--- Data Enclosed Below ---

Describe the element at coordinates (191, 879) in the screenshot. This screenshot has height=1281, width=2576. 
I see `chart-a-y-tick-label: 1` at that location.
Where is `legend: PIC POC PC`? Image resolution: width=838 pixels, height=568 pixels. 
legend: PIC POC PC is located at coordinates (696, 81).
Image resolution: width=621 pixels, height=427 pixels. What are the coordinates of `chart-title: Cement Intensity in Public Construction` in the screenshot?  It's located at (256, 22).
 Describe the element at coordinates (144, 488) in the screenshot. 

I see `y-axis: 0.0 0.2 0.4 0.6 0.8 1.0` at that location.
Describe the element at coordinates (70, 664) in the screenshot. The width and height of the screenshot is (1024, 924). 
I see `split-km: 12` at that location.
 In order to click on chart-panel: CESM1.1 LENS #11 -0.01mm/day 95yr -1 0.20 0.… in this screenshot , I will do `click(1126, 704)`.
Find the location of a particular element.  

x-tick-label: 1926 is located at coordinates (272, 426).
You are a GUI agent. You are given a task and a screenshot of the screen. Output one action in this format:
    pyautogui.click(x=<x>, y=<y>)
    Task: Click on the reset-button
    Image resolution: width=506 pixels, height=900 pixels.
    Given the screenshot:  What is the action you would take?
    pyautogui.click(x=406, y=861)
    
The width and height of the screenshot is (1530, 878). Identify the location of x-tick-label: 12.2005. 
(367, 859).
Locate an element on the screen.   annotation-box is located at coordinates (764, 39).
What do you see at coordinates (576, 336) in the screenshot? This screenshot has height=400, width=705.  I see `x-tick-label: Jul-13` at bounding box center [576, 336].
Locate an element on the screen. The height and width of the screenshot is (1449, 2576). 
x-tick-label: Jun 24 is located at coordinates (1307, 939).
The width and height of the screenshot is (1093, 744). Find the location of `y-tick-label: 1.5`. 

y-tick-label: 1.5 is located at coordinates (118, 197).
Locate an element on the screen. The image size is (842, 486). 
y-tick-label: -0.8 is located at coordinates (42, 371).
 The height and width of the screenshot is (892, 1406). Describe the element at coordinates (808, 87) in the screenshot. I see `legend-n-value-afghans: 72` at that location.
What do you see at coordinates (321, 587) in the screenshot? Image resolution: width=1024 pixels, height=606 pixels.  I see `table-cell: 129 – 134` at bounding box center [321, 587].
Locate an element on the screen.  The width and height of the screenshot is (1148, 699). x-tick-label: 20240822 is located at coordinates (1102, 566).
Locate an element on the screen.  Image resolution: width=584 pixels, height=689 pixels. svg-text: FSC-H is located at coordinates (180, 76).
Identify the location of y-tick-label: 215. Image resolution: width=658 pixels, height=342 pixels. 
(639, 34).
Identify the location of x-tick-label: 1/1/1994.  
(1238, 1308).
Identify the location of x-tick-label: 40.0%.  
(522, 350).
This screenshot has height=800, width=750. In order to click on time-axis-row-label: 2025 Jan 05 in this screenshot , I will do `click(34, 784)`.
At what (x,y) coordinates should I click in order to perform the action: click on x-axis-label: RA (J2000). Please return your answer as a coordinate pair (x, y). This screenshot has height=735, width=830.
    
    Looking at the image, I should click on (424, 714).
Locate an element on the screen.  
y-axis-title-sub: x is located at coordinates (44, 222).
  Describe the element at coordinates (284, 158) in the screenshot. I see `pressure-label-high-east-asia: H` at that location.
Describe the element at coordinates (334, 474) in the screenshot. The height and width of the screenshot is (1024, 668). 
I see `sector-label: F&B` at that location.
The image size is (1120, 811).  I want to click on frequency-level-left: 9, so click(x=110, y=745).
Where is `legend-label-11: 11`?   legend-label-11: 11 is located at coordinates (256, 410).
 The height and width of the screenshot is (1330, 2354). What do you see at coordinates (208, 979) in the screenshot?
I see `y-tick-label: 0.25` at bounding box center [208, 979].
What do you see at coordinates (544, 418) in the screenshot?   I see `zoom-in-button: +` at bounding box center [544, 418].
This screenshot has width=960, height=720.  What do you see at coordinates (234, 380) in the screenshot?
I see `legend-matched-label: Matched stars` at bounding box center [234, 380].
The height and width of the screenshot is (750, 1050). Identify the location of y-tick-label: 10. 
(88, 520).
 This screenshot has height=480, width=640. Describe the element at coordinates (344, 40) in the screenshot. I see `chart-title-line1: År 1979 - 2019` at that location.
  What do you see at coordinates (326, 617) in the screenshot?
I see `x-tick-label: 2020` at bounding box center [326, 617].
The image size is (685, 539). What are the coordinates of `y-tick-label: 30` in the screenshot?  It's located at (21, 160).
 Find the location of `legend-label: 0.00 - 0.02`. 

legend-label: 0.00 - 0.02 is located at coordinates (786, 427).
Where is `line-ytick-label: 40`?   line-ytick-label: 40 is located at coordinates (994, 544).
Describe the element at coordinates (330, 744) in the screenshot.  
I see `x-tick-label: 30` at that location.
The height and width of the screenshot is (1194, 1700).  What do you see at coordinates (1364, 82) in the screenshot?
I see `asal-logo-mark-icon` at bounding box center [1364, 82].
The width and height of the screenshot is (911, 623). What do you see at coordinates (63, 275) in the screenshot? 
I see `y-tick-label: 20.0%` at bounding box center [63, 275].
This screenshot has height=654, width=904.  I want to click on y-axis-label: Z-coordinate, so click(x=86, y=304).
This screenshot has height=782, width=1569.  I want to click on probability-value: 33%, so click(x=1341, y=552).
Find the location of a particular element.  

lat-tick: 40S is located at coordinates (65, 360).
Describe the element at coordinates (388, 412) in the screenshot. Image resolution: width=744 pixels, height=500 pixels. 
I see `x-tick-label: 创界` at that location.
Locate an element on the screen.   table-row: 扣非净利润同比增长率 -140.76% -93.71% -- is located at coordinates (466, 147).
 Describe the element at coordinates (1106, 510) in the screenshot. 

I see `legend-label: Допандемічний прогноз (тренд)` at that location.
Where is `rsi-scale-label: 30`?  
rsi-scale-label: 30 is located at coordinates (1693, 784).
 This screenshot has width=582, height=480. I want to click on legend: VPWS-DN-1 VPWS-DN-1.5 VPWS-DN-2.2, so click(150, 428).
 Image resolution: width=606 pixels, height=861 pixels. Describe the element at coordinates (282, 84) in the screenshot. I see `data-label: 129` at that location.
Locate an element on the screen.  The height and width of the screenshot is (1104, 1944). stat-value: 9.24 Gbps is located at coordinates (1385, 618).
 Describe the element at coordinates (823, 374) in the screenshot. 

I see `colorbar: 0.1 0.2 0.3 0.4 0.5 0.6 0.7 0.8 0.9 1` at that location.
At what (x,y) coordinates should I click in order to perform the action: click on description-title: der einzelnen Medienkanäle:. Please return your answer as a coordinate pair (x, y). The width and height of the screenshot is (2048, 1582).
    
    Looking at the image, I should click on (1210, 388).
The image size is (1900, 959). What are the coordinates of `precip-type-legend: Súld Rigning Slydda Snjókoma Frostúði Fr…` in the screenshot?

--- End of Enclosed Data ---

> **Work instruction**: How many lines of the records contain the string "table", with case counting? Reply with the number only.

> **Answer section**: 2